We worked hand and hand with the city. If a firefighter was found, only members from that fire company, and only that company, would extricate the body. It was a solemn display of brotherhood that I will never forget. Another picture that is embedded in my mind the steel structures stick up from the pile of rubble. They looked like giant wafers sticking out of the ground.
While our team was working on the pile, we were told that Nassau County Emergency Services were just above us cutting rebar and trying to extract a body. We found out later, one of our own members, Ex-Chief Anthony Rivelli Sr., was part of the Emergency Services Unit team.

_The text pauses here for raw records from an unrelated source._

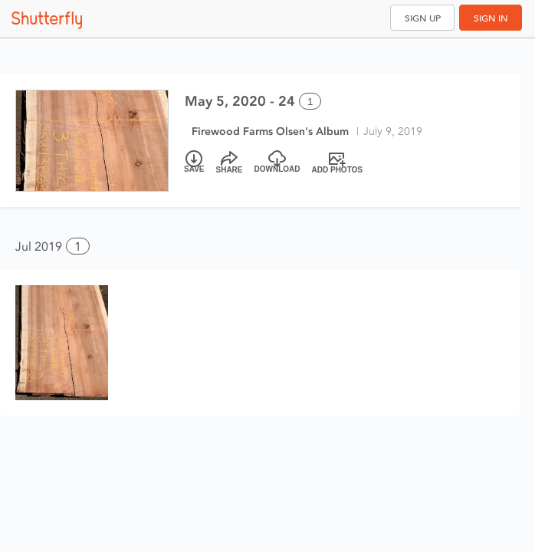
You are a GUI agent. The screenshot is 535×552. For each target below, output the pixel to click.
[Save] (194, 163)
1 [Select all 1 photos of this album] (310, 101)
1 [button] (77, 246)
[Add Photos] (337, 163)
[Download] (277, 163)
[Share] (229, 163)
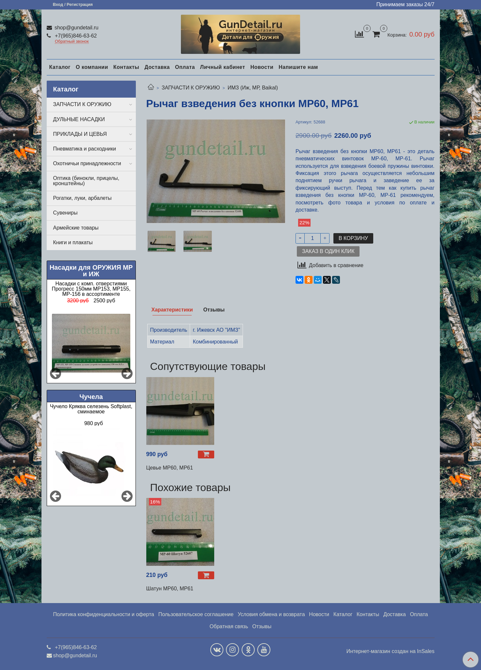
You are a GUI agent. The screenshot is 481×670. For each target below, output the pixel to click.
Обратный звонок (72, 42)
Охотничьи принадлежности (87, 163)
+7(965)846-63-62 (75, 36)
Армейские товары (76, 228)
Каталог (60, 67)
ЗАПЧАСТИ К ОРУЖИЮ (191, 87)
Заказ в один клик (328, 251)
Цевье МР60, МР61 (169, 468)
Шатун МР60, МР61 (169, 588)
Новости (262, 67)
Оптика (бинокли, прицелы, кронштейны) (86, 180)
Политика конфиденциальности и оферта (103, 614)
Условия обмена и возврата (271, 614)
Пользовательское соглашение (195, 614)
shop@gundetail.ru (76, 27)
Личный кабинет (222, 67)
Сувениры (65, 212)
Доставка (157, 67)
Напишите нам (298, 67)
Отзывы (262, 626)
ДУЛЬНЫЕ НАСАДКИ (79, 119)
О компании (92, 67)
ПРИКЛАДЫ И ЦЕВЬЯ (80, 134)
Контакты (126, 67)
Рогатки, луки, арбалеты (82, 198)
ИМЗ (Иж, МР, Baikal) (253, 87)
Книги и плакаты (73, 242)
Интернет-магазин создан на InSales (390, 651)
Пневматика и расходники (84, 149)
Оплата (185, 67)
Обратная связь (229, 626)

There was an enormous sense of camaraderie among the “vollies” and the members of New York City Fire Department. Many Inwood members are also members of FDNY and receive valuable training from both.
Two very dear friends of mine were lost that dreadful day, Joseph Rivelli Jr. and Thomas Jurgens. Joey is the cousin of Anthony Rivelli Sr. and was assigned to Ladder Truck 25 and Tommy is the nephew of current Town of Hempstead Councilman Bruce Blakeman.
Jurgens was on duty as a senior court officer. Tommy also held the rank as captain and was an emergency medical technician with the Meadowmere Park Fire Department. Another Five Towns first responder lost that day was Kevin O’Rourke assigned to Rescue 2.
Shortly after 911, Inwood, along with many other volunteer fire departments opened their houses to the city fire departments for refreshments and meals after funeral services.
On Sept. 11, 2002, the first-year anniversary of the tragic event, a group of our members went into the city, in full dress uniforms and we marched, with respect, to Ground Zero for the reading of the names of those who perished that day.
Every year since then, many towns, villages and departments gather to remember and pay their respect to the souls we lost that day, thus the words, “Never Forget!”
Parise is an Inwood Fire District commissioner since 2018, his second stint having been a commissioner from August 1990 to August 2000. He joined the Inwood Fire Department in February 1991 and has been a lieutenant, captain, deputy chief and department chief.